Reprendaris diperbantukan pada kementrian Pengajaran NIT dengan tugas Wakil Sekretaris Jenderal, kemudian sebagai Reprendaris pada Kantor Inspeksi Pengajaran Provinsi Sunda Kecil di Singaraja (1 Juli - 25 Oktober 1950. Jabatan Inspektur Sekolah Rakyat Daerah Provinsi Sunda Kecil di Singaraja, sempat diemban antara 25 Oktober 1950-1 Januari 1951, selanjutnya sebagai Inspeksi Daerah dengan tugas Pimpinan Sekolah Rakyat Sunda Kecil merangkap Koordinator Inspeksi pengajaran Daerah Provinsi Sunda Kecil sejak 1 Januari 1951 hingga 1 September 1957.
Ketika Provinsi Nusa Tenggara Timur (NTT) terbentuk bersama Provinsi Bali dan Nusa Tenggara Barat (NTB), Cak Doko memilih pulang kampung untuk menggenjot pendidikan di NTT yang masih jauh tertinggal dibanding daerah lainnya di Indonesia. Padahal, ia ditawarkan untuk ditempatkan sebagai pejabat pada Kementerian Pendidikan Pengajaran dan Kebudayaan (PP dan K) di Jakarta.
Cak Doko juga pernah menolak ketika akan dicalonkan sebagai Gubernur NTT yang pertama dan Anggota Konstituante. Akhirnya, Cak Doko diangkat sebagai Kepala Perwakilan PP dan K merangkap Kepala Dinas PP dan K NTT hingga pensiun pada tahun 1971.
Buah perjuangan dalam bidang pendikan di NTT, adalah pembangunan Kantor Perwakilan PP dan K NTT di Kupang, menggagas berdirinya Universitas Udaya di Denpasar - Bali (1959) dan Undana Kupang (1962), membentuk Yayasan Pendidikan Kristen (Yupenkris) yang mendorong berdirinya Sekolah Dasar (SD) Gereja Masehi Injili di Timor (GMIT) yang tersebar di berbagai pelosok di NTT serta mendirikan Universitas Kristen Artha Wacana (UKAW) Kupang pada tahun 1985 lalu.
Dalam membina rumah tangga, Cak Doko menikah dengan Dorkas Doko - Toepoe, 7 November 1938 dan memiliki empat putra, masing-masing Drs Benny Doko, Paul JA Doko SH, Viktor WF Doko dan Isayati M Doko.

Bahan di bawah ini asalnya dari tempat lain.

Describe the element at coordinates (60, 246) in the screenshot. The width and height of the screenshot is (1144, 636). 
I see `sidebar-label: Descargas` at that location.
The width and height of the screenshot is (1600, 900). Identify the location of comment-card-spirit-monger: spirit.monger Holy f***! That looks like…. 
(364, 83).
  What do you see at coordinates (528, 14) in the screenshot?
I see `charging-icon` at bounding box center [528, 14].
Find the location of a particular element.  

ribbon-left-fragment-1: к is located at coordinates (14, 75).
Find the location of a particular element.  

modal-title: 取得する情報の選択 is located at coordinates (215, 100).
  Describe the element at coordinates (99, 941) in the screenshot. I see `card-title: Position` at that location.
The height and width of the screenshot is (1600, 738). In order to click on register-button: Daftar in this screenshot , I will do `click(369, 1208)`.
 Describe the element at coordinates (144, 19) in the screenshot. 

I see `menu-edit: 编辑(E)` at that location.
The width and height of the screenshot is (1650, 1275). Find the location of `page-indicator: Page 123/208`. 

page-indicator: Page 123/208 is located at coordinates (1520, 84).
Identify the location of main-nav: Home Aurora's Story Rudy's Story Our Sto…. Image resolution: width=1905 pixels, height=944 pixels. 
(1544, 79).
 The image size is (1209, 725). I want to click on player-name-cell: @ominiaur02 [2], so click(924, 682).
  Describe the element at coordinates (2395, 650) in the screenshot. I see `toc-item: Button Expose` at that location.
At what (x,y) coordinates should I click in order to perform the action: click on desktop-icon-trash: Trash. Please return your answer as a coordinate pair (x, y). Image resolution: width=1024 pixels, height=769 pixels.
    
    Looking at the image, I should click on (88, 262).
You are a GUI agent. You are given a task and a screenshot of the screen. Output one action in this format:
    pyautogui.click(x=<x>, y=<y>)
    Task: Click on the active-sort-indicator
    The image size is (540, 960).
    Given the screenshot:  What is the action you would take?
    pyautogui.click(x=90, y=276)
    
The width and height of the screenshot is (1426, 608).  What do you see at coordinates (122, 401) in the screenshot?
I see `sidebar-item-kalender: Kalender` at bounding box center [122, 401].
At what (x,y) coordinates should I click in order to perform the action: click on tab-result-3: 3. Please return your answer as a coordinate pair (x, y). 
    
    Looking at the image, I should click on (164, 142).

"Cak Doko meninggal dunia di Kupang, pada tanggal 29 Juli 1985."
Untuk mengenang kepahlawanan Cak Doko, sebuah patung atau monumen torso IH Doko dibangun di sudut timur lapangan upacara yang diberi nama Alun-alun IH Doko di Kantor Dinas Pendidikan dan Kebudayaan NTT di Kupang.